Move RNN to layers.py and make it stateless. #97

aterzis-google · 2020-10-12T23:00:58Z

No description provided.

objax/nn/layers.py

AlexeyKurakin · 2020-10-14T05:05:56Z

objax/nn/layers.py

@@ -327,6 +327,63 @@ def __call__(self, x: JaxArray) -> JaxArray:
        self.avg.value += (self.avg.value - x) * (self.momentum - 1)
        return self.avg.value

+class RNN(Module):


I think the name RNN is too generic.
Pretty much any type of recurrent block (LSTM, GRU, ....) could be called RNN.
Is there some better way to call it?

Also RNN refers to the architecture, not to the cell. Here's what TF/Keras does https://www.tensorflow.org/api_docs/python/tf/compat/v1/nn/rnn_cell/RNNCell
Not sure what PyTorch does.

This is a specific RNN architecture that operates across time (so not a cell). I would call this something like SimpleRNN; and make sure it replicates keras' SimpleRNN functionality with default arguments:

https://www.tensorflow.org/api_docs/python/tf/keras/layers/SimpleRNN

RNN you could reserve as an object that takes an RNNCell and performs a scan across time.

Changed the name to SimpleRNN

ebrevdo · 2020-10-14T21:47:46Z

objax/nn/layers.py

+
+        self.output_layer = Linear(self.nstate, self.num_outputs)
+
+    def __call__(self, inputs: JaxArray, only_return_final=False) -> JaxArray:


suggest adding a get_initial_state method and optional initial_state argument here

I added an optional initial_state argument to the call() method.

Can you clarify what the get_initial_state() method would do, considering that the state is initialized during every call() (unless explicitly passed in through the optional argument)?
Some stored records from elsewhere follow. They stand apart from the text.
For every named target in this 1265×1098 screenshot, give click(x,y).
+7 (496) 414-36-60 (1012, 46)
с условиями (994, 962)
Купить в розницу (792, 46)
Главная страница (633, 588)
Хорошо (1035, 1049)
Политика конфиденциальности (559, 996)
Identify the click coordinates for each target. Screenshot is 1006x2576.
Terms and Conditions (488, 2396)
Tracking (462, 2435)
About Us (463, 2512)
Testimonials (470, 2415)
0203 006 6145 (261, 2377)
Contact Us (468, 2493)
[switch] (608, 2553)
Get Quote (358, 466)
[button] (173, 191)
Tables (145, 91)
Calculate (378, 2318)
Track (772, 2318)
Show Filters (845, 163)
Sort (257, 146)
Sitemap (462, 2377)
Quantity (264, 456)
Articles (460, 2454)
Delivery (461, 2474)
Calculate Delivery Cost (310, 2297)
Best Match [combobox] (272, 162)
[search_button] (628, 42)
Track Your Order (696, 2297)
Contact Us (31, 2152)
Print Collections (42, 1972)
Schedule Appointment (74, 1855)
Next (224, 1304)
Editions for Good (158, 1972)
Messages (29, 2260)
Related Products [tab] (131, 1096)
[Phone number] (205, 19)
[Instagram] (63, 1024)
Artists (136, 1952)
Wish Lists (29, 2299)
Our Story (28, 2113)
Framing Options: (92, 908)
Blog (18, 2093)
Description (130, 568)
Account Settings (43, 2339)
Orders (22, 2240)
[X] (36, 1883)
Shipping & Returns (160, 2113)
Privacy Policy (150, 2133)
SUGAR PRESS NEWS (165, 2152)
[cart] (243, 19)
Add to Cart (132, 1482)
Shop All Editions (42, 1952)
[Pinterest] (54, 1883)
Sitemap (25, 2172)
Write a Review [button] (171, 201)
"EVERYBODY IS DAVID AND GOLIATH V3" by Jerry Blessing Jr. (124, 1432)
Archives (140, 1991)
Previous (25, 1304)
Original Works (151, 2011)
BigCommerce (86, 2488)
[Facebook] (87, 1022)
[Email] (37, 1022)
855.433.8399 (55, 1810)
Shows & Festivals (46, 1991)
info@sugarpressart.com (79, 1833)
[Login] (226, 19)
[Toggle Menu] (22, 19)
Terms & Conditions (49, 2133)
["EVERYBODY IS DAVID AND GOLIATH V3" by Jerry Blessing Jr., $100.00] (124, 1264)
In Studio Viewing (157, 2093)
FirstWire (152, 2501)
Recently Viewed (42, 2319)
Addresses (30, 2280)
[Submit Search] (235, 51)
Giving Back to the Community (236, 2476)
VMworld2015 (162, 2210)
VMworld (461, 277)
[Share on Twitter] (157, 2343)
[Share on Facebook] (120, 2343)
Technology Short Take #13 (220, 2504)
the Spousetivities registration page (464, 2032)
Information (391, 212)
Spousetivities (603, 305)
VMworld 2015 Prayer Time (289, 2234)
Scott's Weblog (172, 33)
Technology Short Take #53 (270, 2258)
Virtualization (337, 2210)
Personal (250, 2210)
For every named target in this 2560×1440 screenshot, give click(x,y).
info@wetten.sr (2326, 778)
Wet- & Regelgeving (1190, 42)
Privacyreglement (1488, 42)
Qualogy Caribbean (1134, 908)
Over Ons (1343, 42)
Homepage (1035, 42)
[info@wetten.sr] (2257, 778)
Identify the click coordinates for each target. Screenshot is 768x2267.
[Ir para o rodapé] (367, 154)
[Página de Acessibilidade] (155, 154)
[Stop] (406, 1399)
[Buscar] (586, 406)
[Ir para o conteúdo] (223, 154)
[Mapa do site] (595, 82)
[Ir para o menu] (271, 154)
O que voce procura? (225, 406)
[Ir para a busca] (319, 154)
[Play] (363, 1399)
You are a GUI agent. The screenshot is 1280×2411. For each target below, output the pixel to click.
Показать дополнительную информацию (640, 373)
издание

there are two reasons to have a get_initial_state: One, the caller wants to know if this layer is recurrent, without checking for some general instance type. Two, the caller wants to know the shapes etc of the state, without running __call__. This is useful for many reasons, like creating buffers for storing state.

Just to clarify, does get_init_state really act like a create_init_state? Or is there an init_state stored inside the instance?

no; it's a purely functional thing that returns some arrays.

As far as I understood from some of the Keras code, get_initial_state simply returns zero array of appropriate shape (ex: https://github.com/tensorflow/tensorflow/blob/fcc4b966f1265f466e82617020af93670141b009/tensorflow/python/keras/layers/recurrent.py#L1948 )

It's still not very clear how useful it is.
Could you point us to some example of how it's actually used (either in Tensorflow or any other framework)?

To know shape of the state it would be better to just call rnn_cell_layer.nstate or maybe have helper method get_state_shape.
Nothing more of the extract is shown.